### Text segment ###

There is no doubt that being a working mother in the legal profession presents unique challenges. But I consider myself lucky because I have the finances to take care of my family, the flexibility needed in my personal life to be the mother my kids need me to be, and the career satisfaction that comes from practicing law at Sidley Austin.
My mother taught me to work hard and be grateful. As female lawyers and mothers, we face many obstacles in our profession. However, when the balancing of work and family is especially difficult, I try to remember that as lawyer moms most of us have many resources available to us, from flexible hours to emergency transportation and child care.
We’re able to go home and have dinner with our children but still “log on” to take care of our clients’ problems when our little ones are asleep, something many other working women still can’t do—and certainly something my mother couldn’t take advantage of in the 1980s. The benefits I enjoy make me a happier mother and, as a result, a happier lawyer.

### Supplied material ###

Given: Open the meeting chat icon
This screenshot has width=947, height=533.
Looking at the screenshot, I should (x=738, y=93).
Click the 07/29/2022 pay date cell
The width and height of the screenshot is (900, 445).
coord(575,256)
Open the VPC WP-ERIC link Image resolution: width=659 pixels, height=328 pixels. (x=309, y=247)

###
### Supplied material ###

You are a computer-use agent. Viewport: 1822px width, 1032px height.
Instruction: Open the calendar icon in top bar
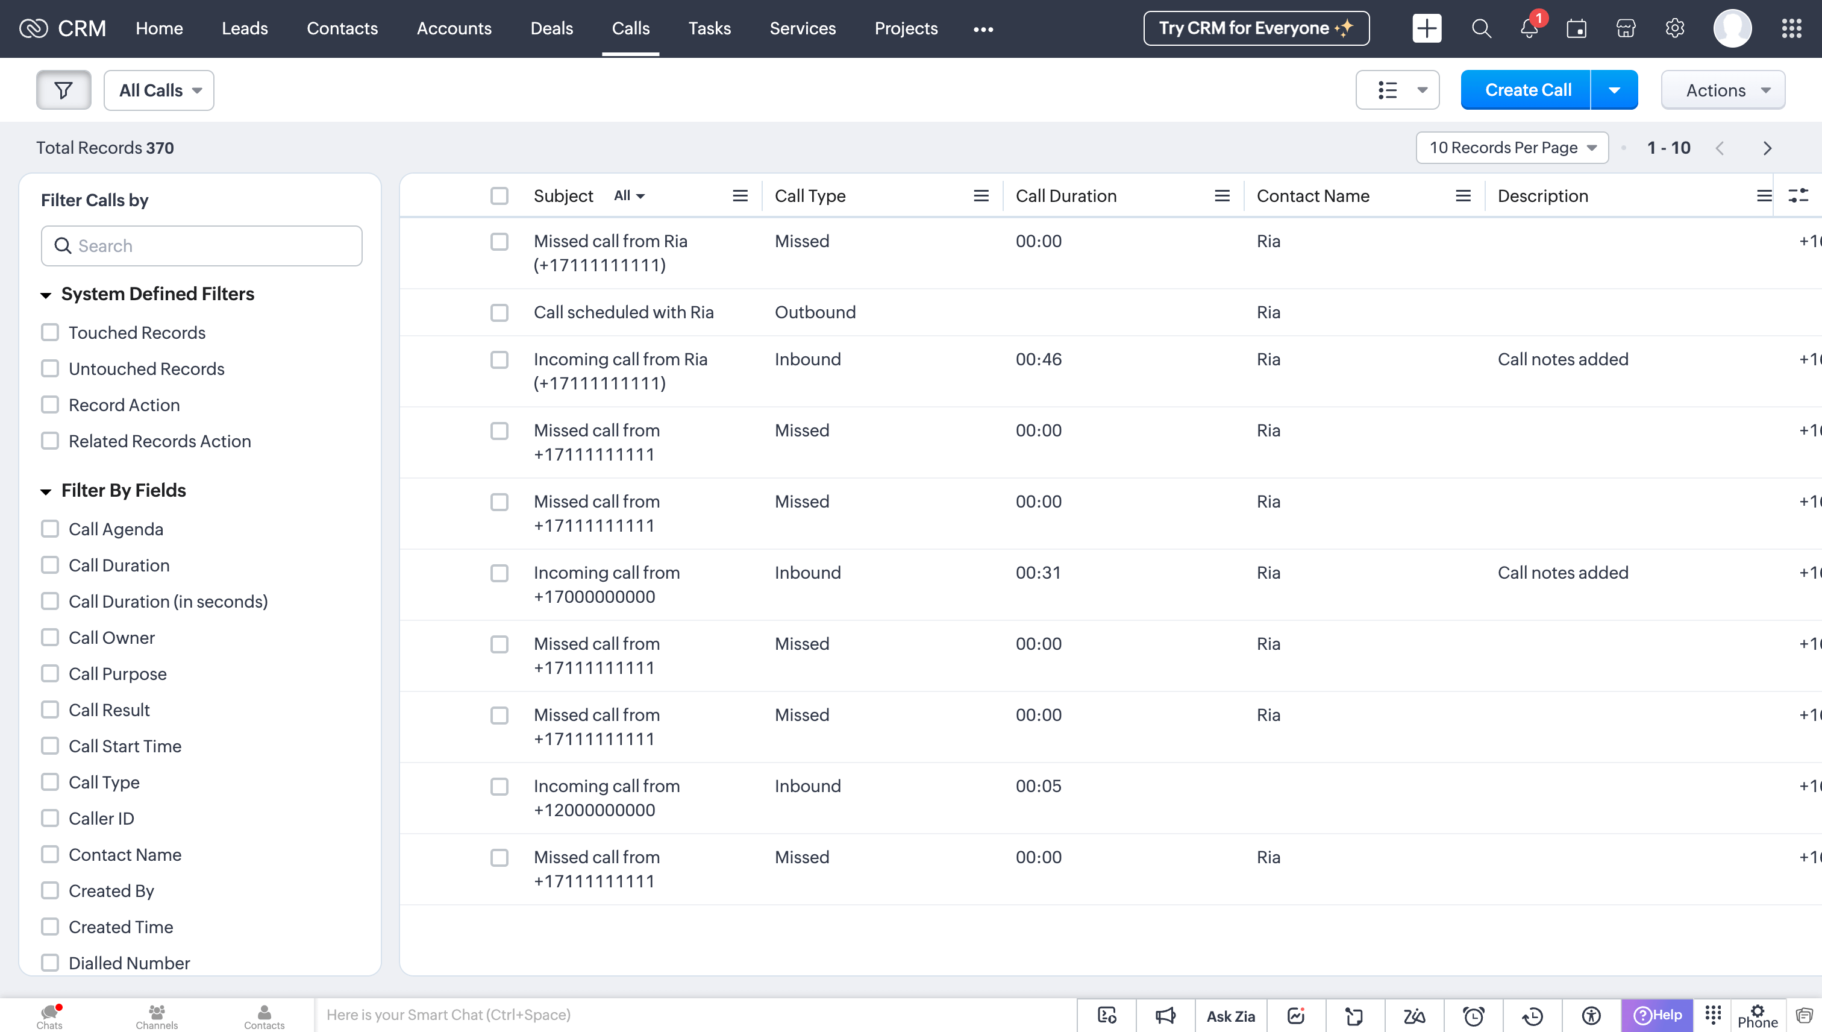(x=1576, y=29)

###

* **What to work on**:
a. In the passage above on being a working mother in law, reproduce word for word the part that opens with the words containing "There is no" and closes with "at Sidley Austin.".
b. List every resource that the passage on working mothers in law names as available to lawyer moms.

* **The solutions**:
a.
There is no doubt that being a working mother in the legal profession presents unique challenges. But I consider myself lucky because I have the finances to take care of my family, the flexibility needed in my personal life to be the mother my kids need me to be, and the career satisfaction that comes from practicing law at Sidley Austin.

b.
- flexible hours
- emergency transportation
- child care